Collected data

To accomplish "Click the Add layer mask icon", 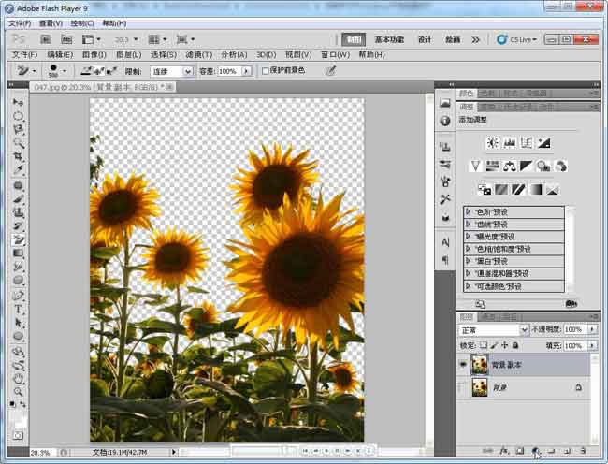I will tap(520, 451).
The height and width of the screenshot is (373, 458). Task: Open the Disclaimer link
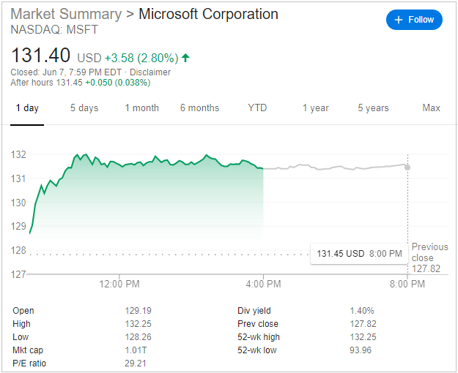coord(150,72)
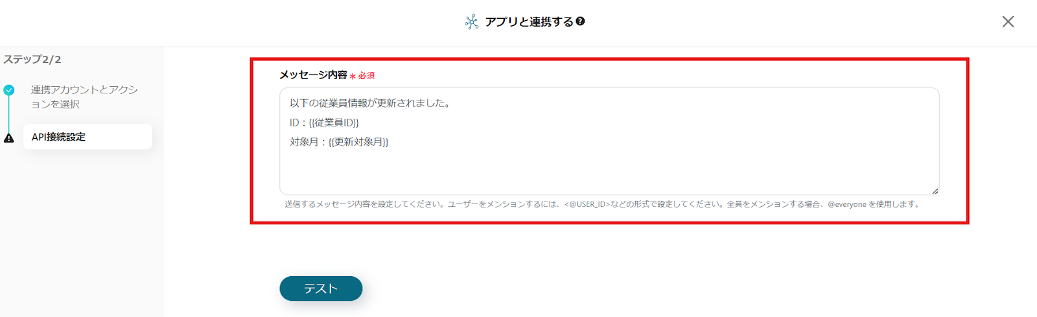The image size is (1037, 317).
Task: Click the red asterisk 必須 marker
Action: coord(362,76)
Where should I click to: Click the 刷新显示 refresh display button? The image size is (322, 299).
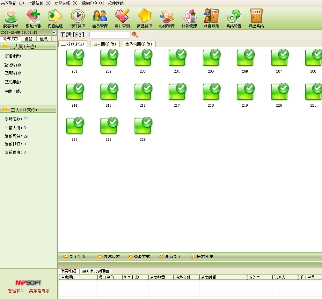[x=170, y=256]
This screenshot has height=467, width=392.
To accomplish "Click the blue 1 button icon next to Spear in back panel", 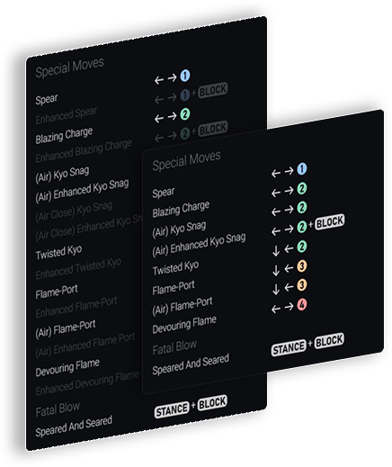I will pyautogui.click(x=185, y=76).
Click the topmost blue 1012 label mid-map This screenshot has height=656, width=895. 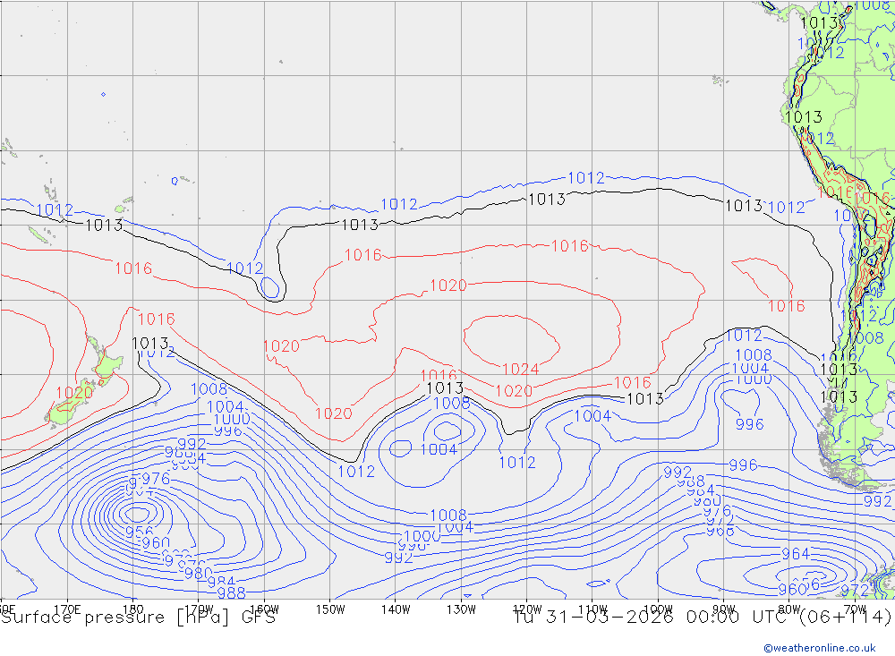tap(586, 178)
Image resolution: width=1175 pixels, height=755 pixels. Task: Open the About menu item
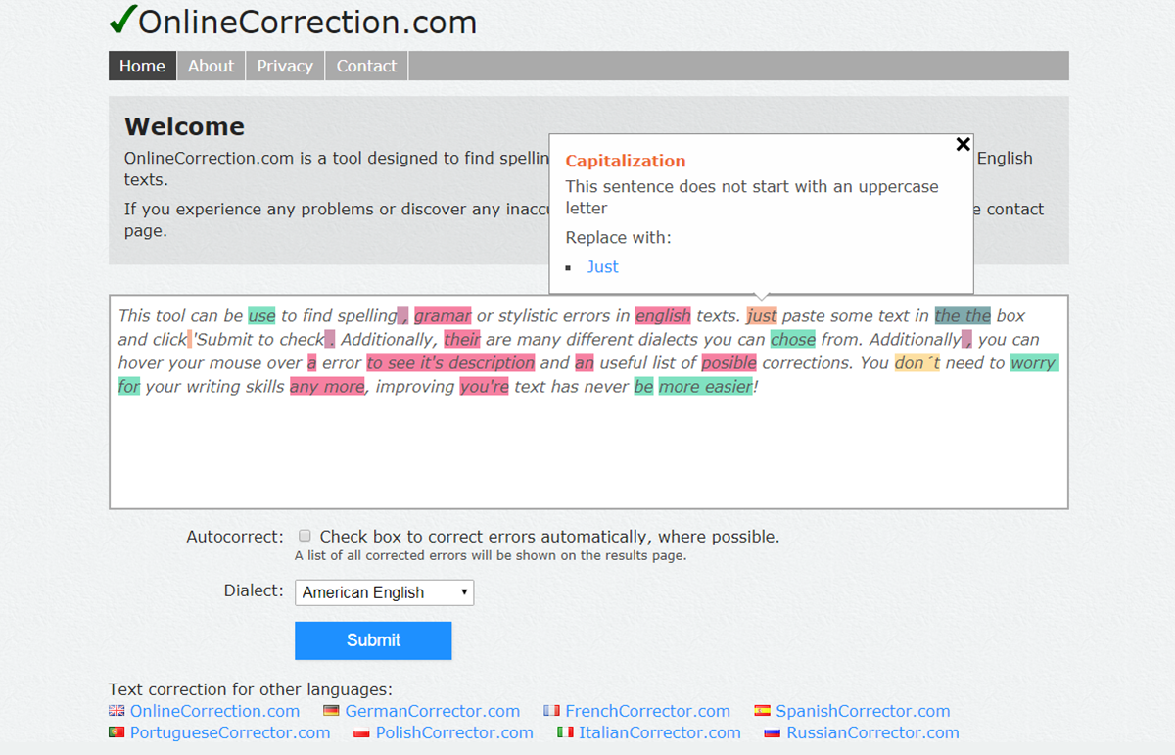point(211,66)
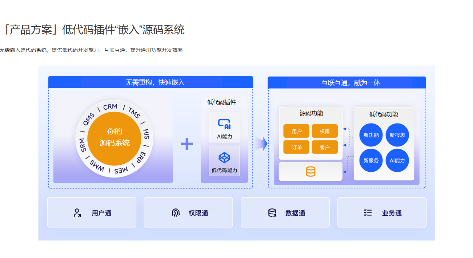Viewport: 473px width, 258px height.
Task: Click the orange 用户 button
Action: [x=296, y=131]
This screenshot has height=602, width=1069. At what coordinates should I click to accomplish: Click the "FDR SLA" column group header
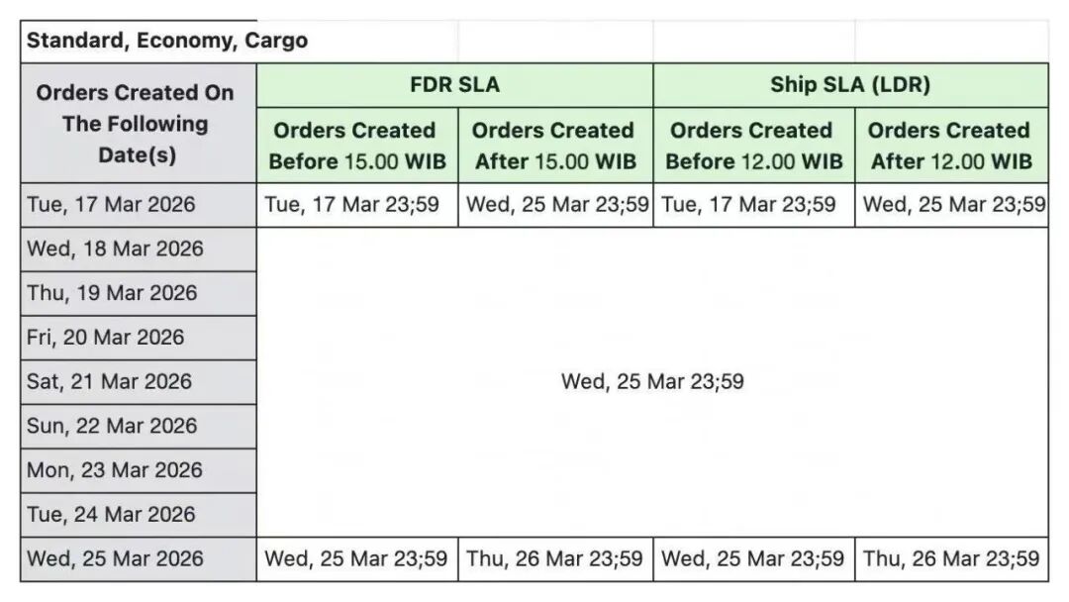(x=454, y=85)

**REQUIREMENT**.
Give back exactly the lines from the line with "Image resolution: width=1175" through the final line of the entries above, and keep pictures out of the copy.

**YOUR SOLUTION**.
Image resolution: width=1175 pixels, height=755 pixels. Task: Open the About menu item
point(211,66)
Viewport: 473px width, 258px height.
Task: Click the orange 用户 button
Action: [x=296, y=131]
This screenshot has height=602, width=1069. At what coordinates should I click to accomplish: Click the "FDR SLA" column group header
(x=454, y=85)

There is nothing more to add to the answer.